正文:
凝血酶前体可以通过常规层析法纯化,然后可以通过例如蛇毒激活剂以相对于蛋白浓度的连续稀释浓度来激活凝血酶前体。可选择地,可以使用抗凝血酶抗体通过亲和层析来纯化凝血酶前体。例如美国专利号4,965,203中已经建议了纯化凝血酶的其他方法。根据本发明,重组人凝血酶将在纯化过程中被蛋白酶例如因子Xa激活。
也可以使用凝血酶原的蛋白水解活化作用来激活纯化的凝血酶前体,如Heldebrant等和其他人所述(Heldebrant CM,ButkowskiRJ,Bajaj SP,Mann KG.J.Biol.Chem.(1973)248:7149-7163;Downing MR,Butkowski RJ,Clark MM,Mann KG,J.Biol.Chem.(1975),250:8897;Krishnaswamy S,Church WR,Nesheim ME,MannKG.J.Biol.Chem.(1987)262:3291)。含有凝血酶活化位点的凝血酶前体可以通过添加凝血酶而被活化。然后可以使用具有盐梯度的柱层析法纯化激活的凝血酶。蛋白纯化方法是本领域熟知的,为了一般目的,参见Scopes R.(Scopes,R.,Protein Purification,Springer-Verlag,NY(1982);可以获得的纯度越高,凝血酶的明确切割反应就越多,因此70%-90%之间的纯度将可能是最理想的。

任务目标: 请接着上面这篇关于凝血酶前体纯化与激活的正文续写，从其最后一句之后开始。

来源资料:
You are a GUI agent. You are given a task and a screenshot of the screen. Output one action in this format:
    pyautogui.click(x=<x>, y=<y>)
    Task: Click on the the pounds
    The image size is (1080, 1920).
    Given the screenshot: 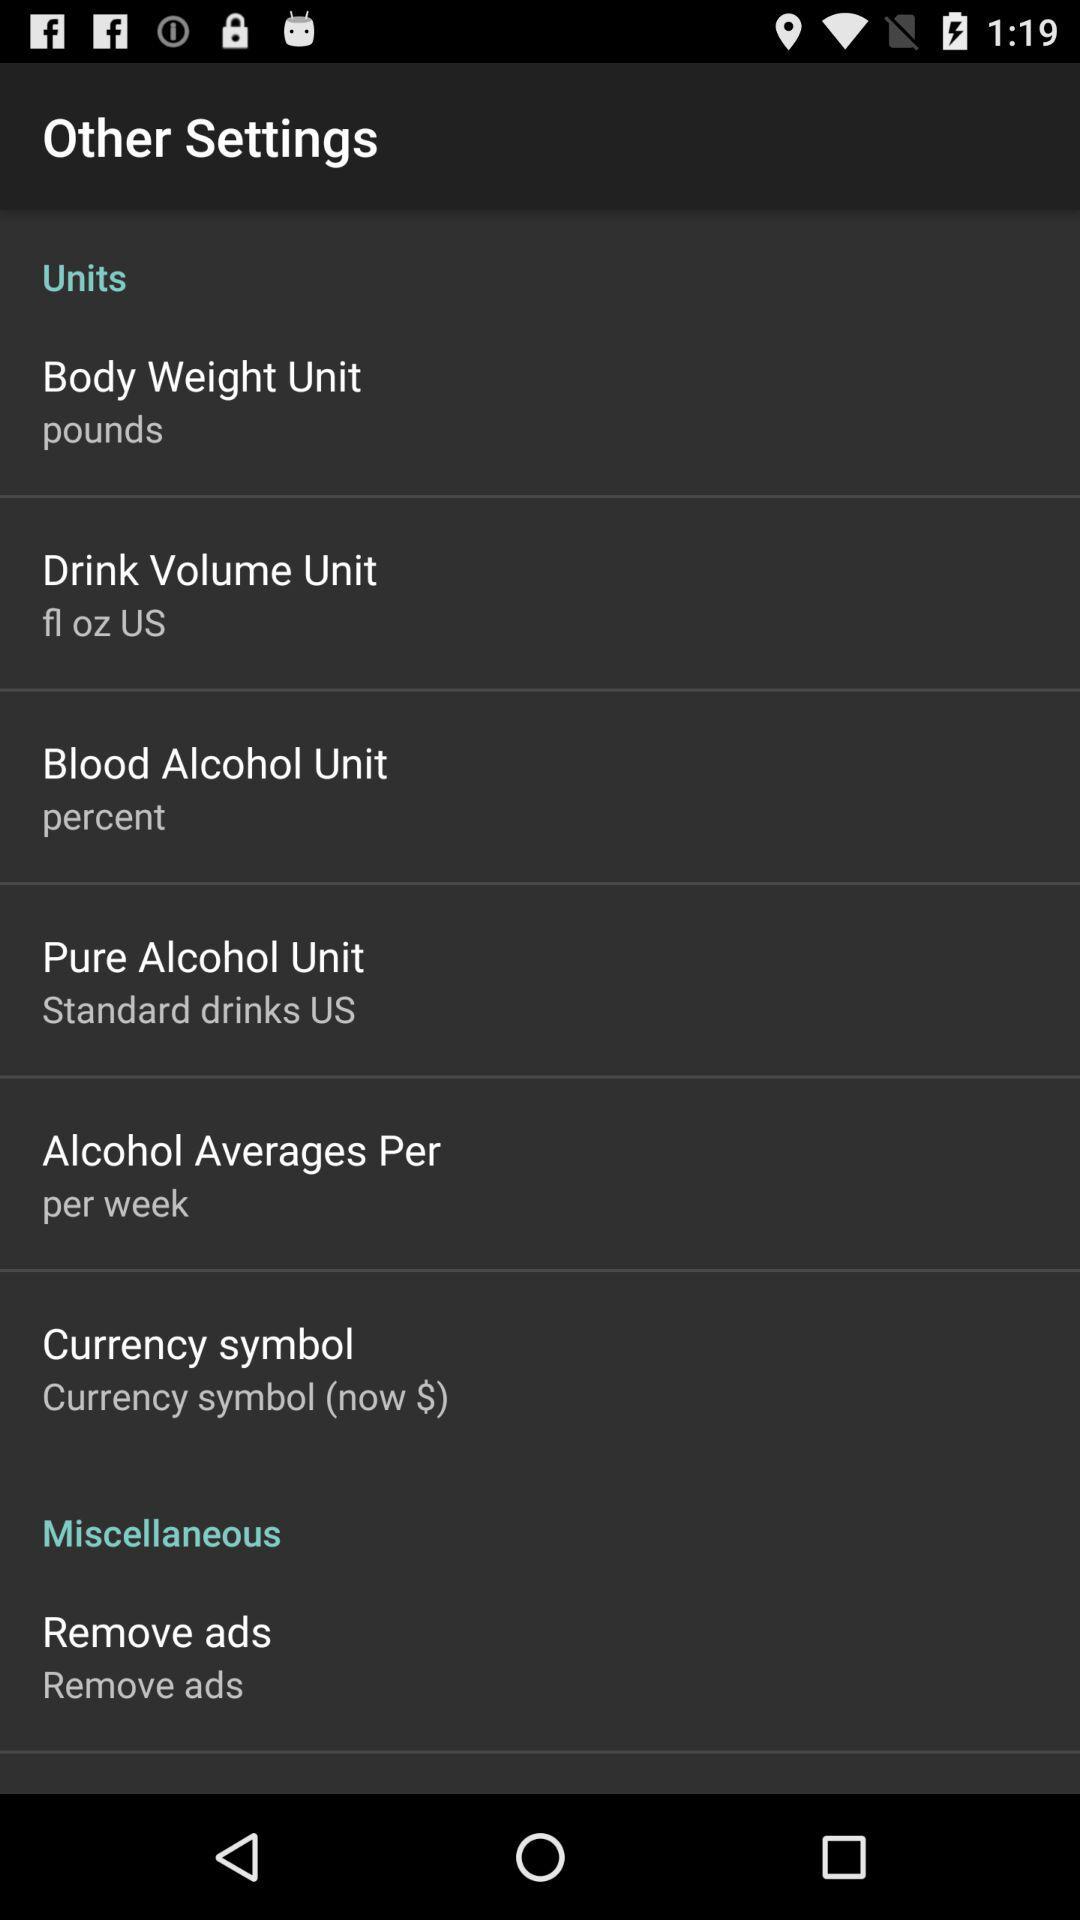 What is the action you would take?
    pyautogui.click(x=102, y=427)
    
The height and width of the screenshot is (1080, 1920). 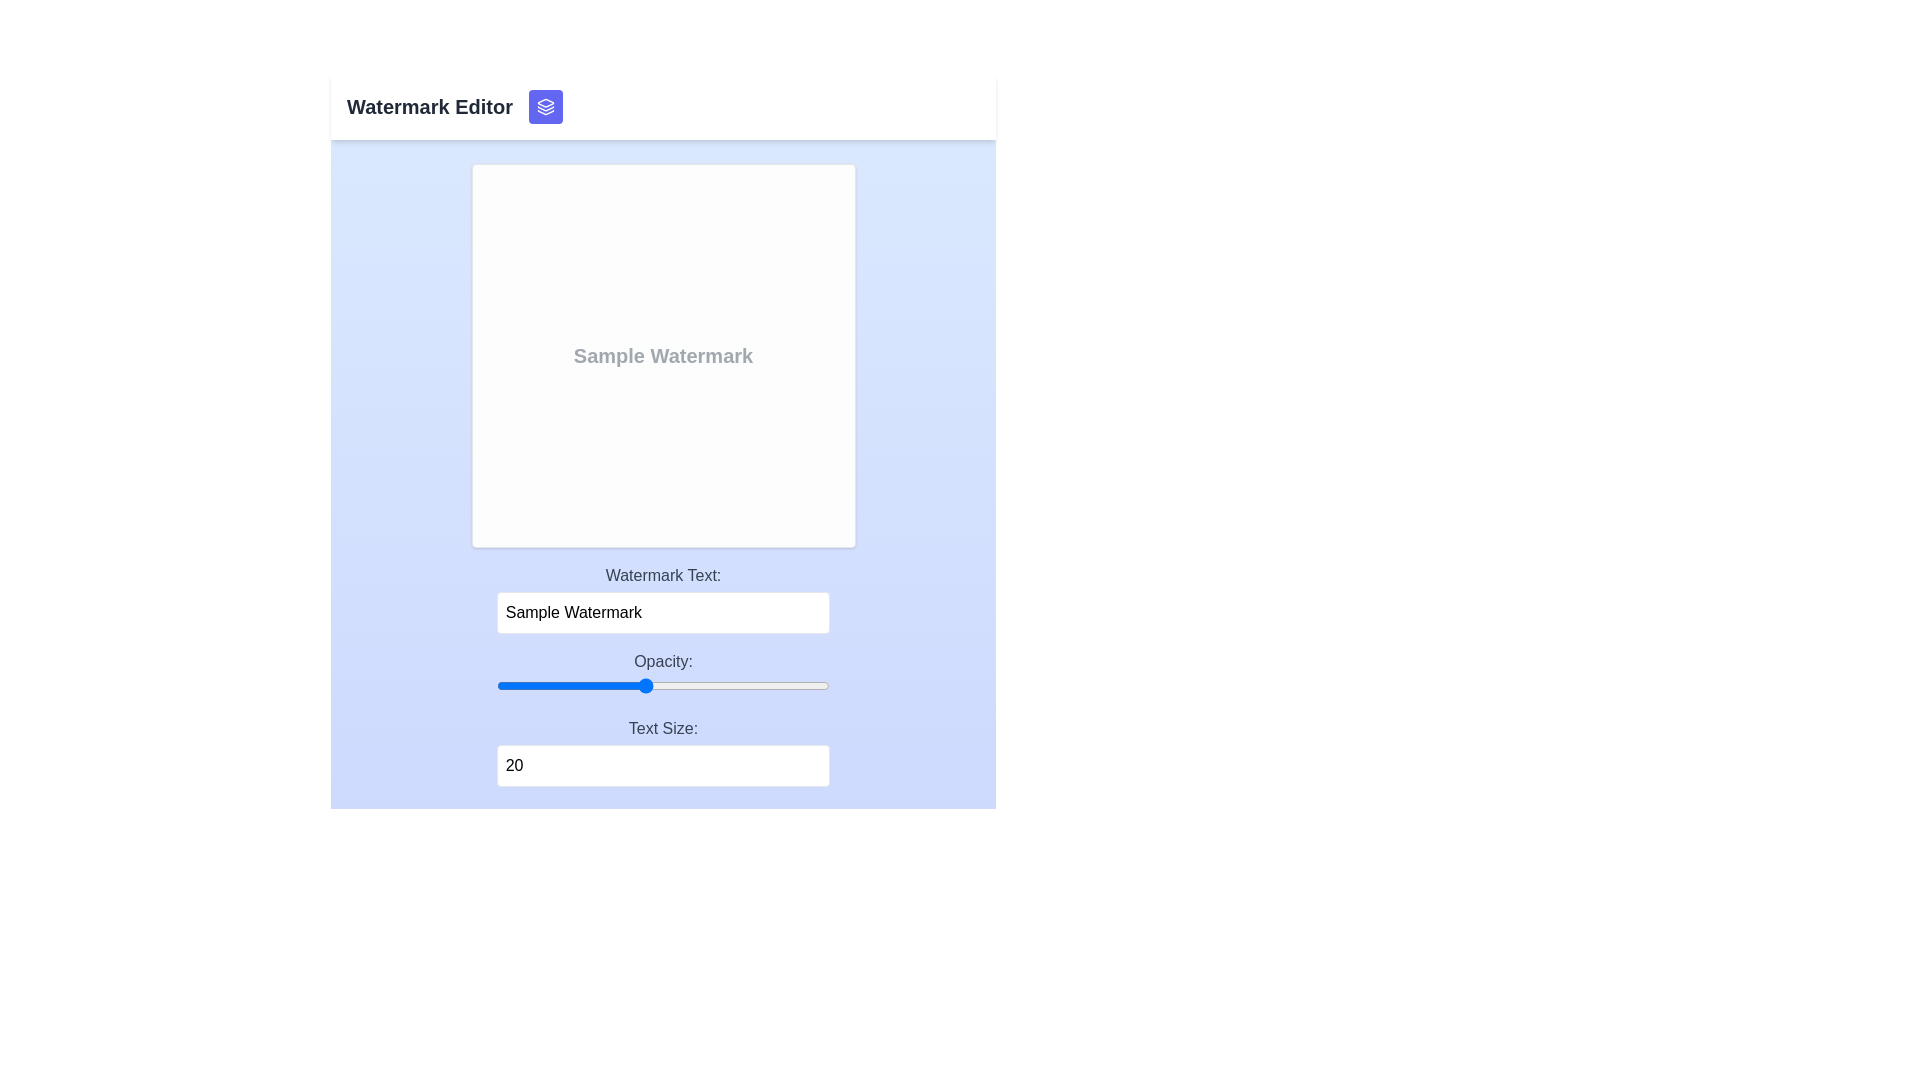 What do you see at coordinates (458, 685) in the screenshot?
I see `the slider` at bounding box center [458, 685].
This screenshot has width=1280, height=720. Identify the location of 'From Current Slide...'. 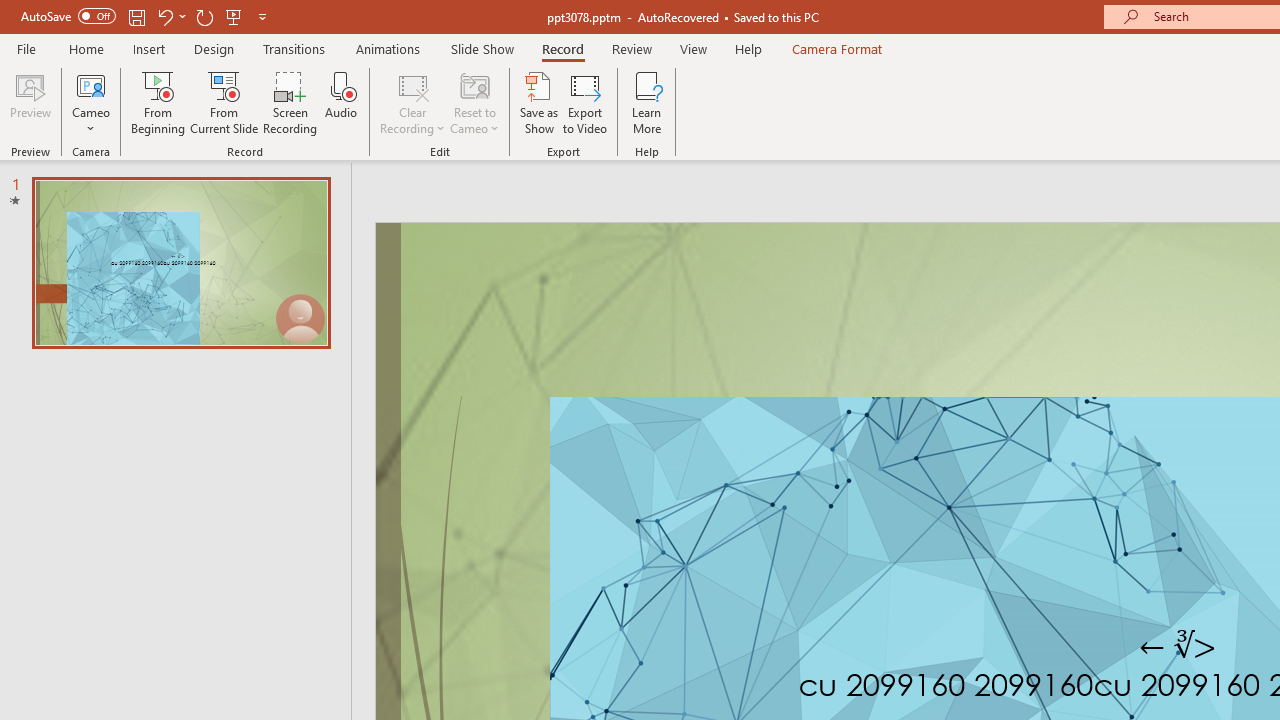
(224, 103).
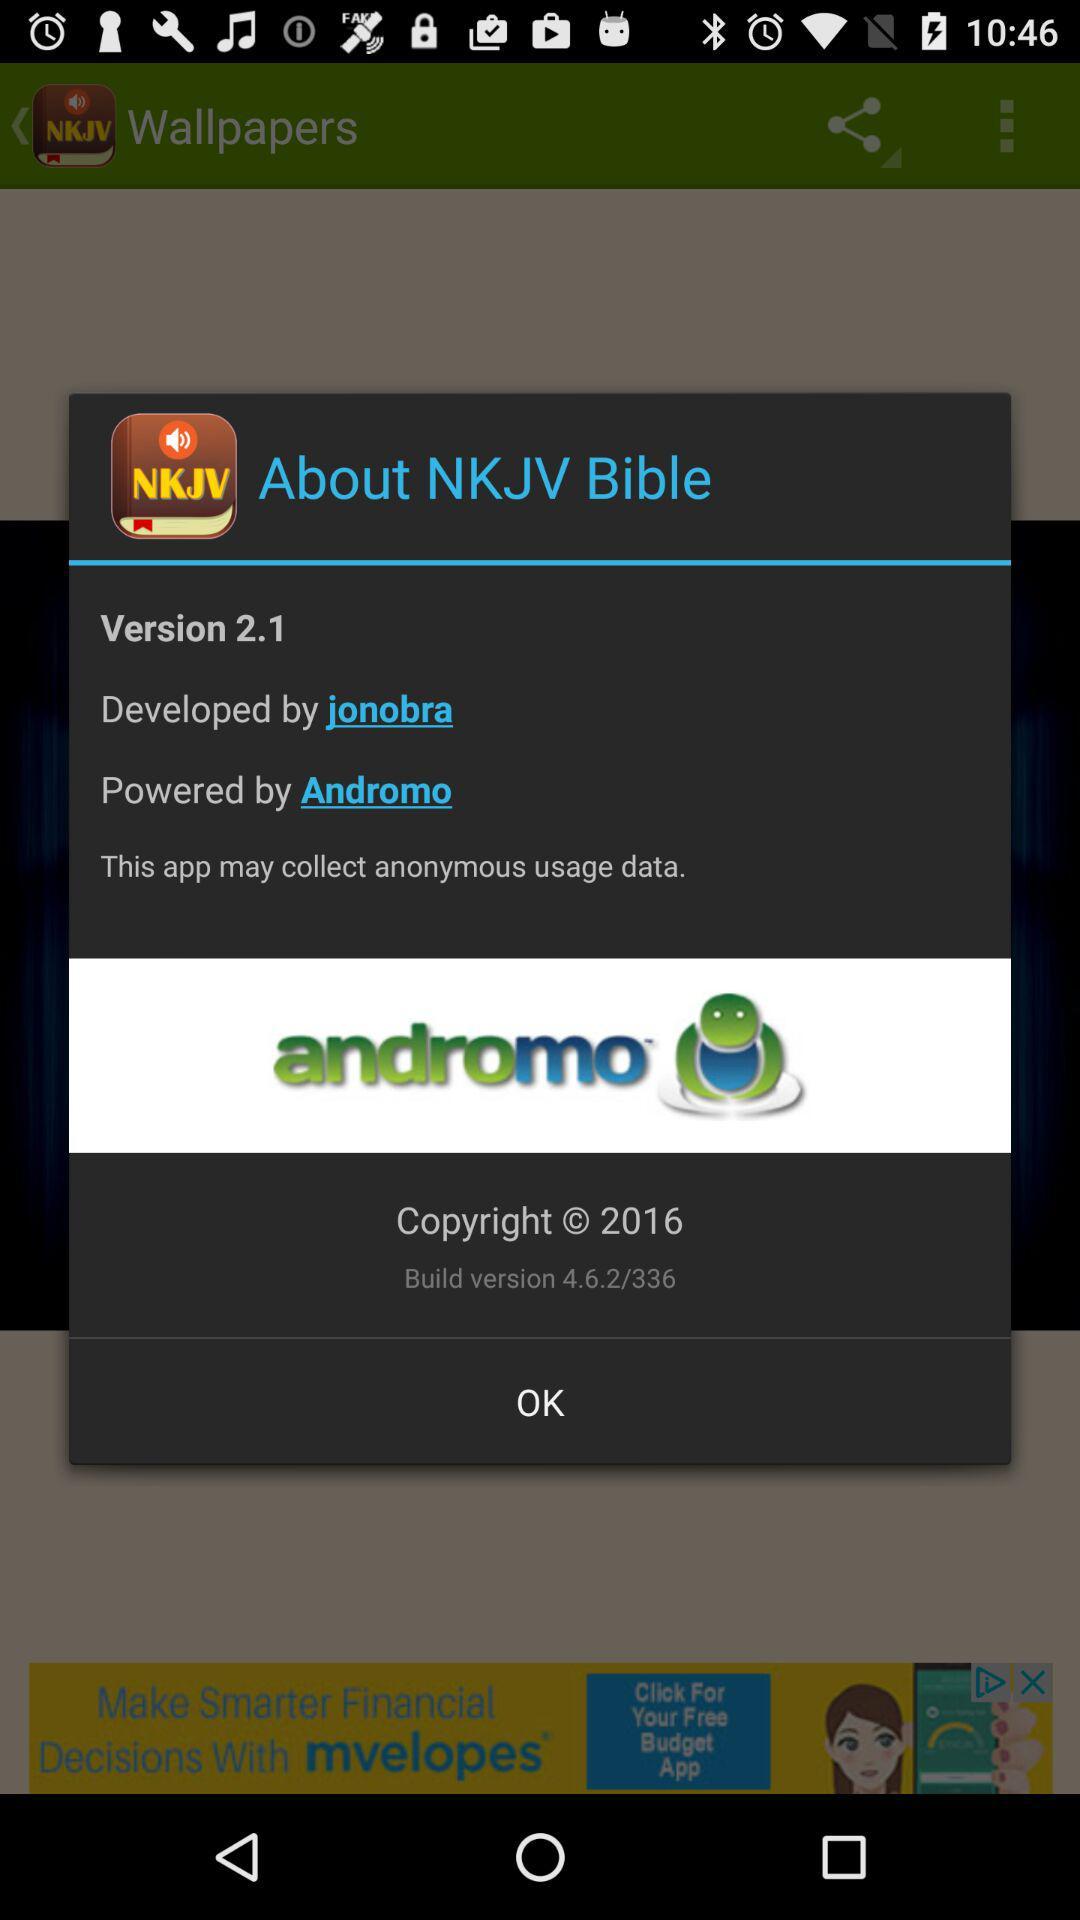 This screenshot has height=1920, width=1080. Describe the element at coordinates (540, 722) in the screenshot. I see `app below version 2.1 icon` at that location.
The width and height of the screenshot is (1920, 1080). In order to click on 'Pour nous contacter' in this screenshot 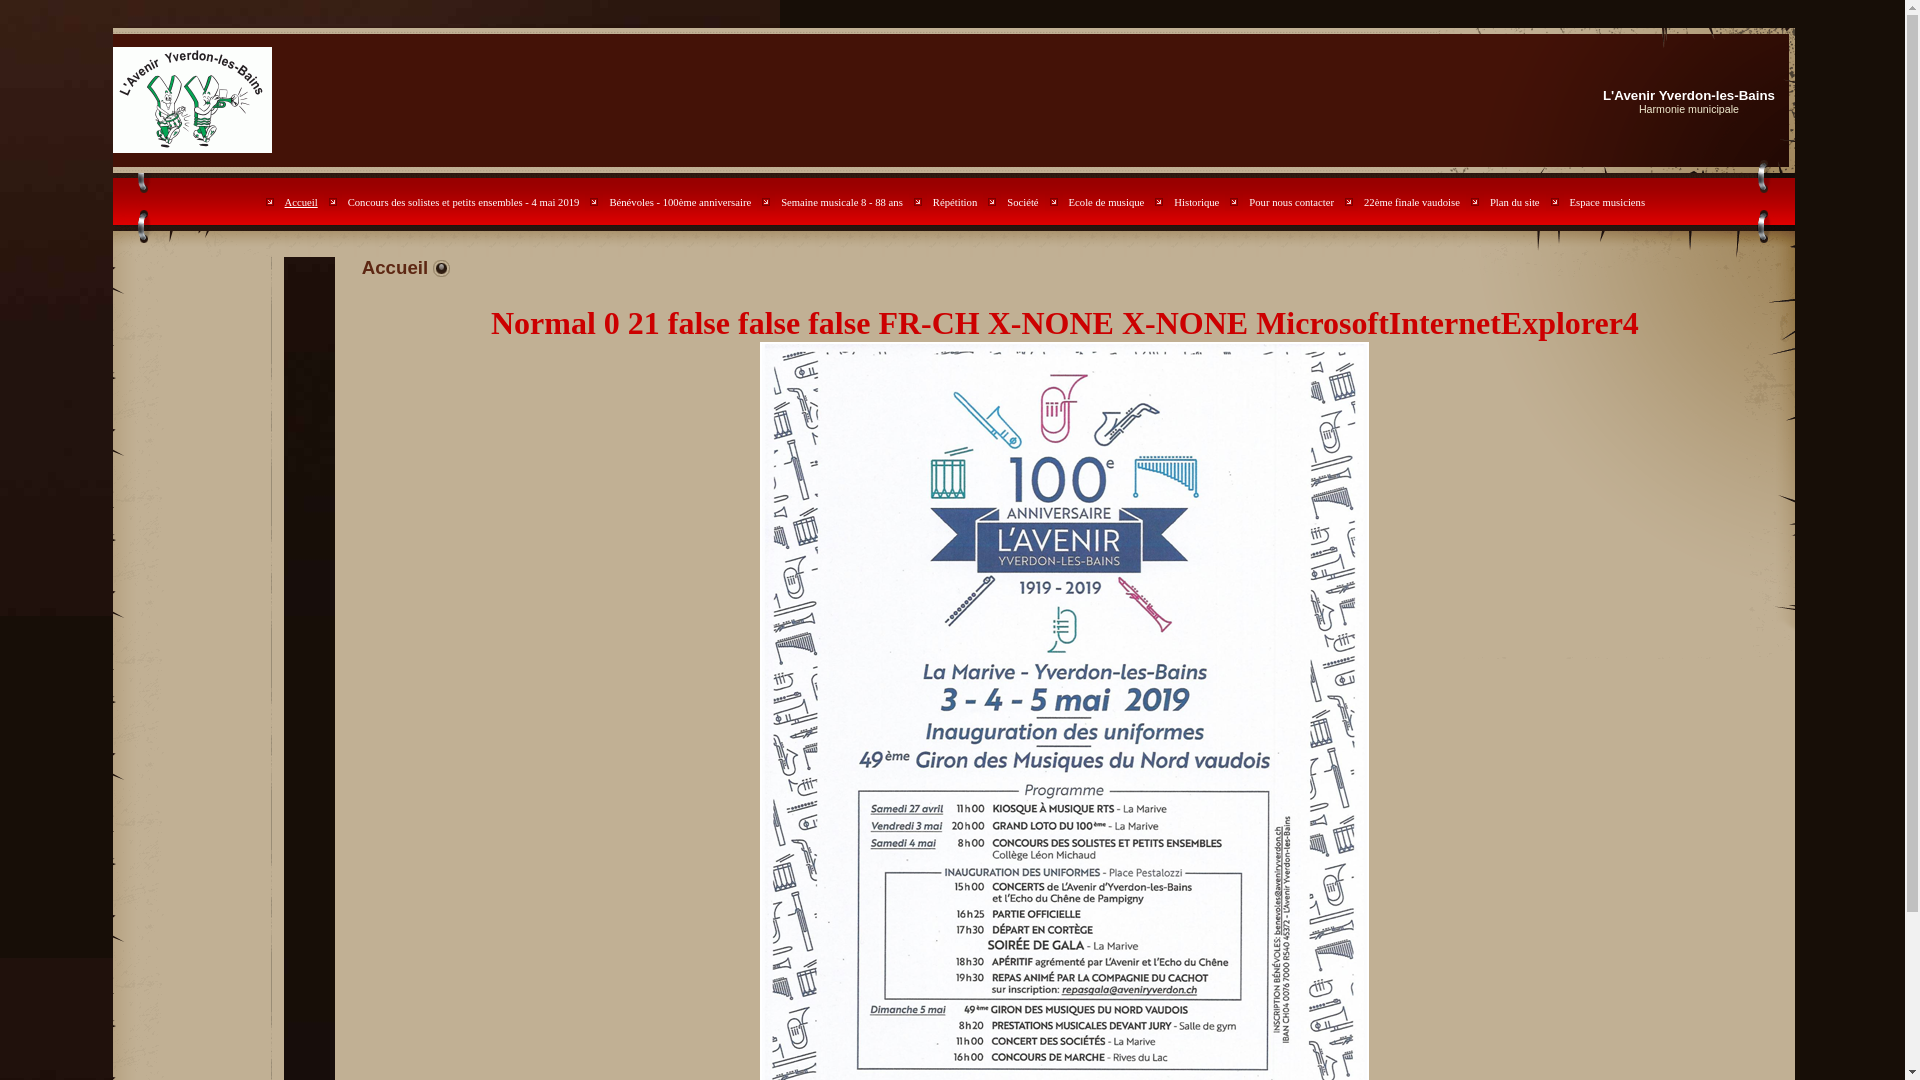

参考答案:
在本发明中,使用获得最终产品凝血酶的新发明,通过在纯化过程中用蛋白酶例如因子Xa激活所述蛋白来生产重组人凝血酶,所述重组人凝血酶被用作凝血剂,用于稳定凝块例如连同纤维蛋白原,或用作移植或植入哺乳动物包括人的细胞的载体,以便在靶区域或靶器官中维持所移植的细胞,可选择地,连同纤维蛋白原和/或胶原,尤其是胶原I、II、III、IV、V、VI、VII、VIII、IX、X、XI、XII、XIII、XIV、XV、XVI、XVII、XVIII、XIX型或胶原混合物,其再次作为化学制品或药物(例如诊断或医疗药物)。
根据本发明的一个实施方案提供了如SEQ ID NO:17限定的编码重组人凝血酶前体分子的多核苷酸,该多核苷酸含有i)如SEQ IDNO:16限定的Gla结构域。在另一个实施方案中,本发明进一步包含ii)Kringle 2。在又一个实施方案中,本发明进一步包含本文所述的多核苷酸,其中该多核苷酸进一步包含iii)HCP4(蛋白C),且所编码的重组人凝血酶前体分子具有在5′末端连接的HPC4(SEQ IDNO:6)。
在一个实施方案中,根据本发明的重组人凝血酶前体分子具有自溶活性。
根据本发明的一个实施方案提供了包含如本发明所限定的多核苷酸的载体。在进一步的实施方案中,根据本发明的多核苷酸进一步可操作连接至被用所述载体转化的宿主细胞识别的控制序列。在本发明的又一实施方案中,根据本发明的载体是质粒载体的形式。
根据本发明的一个实施方案提供了包含如本发明所限定的一种或多种载体的人宿主细胞。在进一步的实施方案中,人宿主细胞是人胚肾(HEK)细胞。在进一步的实施方案中,人宿主细胞选自:HEK 293、HEK 293T、HEK 293S和HEK 293 EBNA。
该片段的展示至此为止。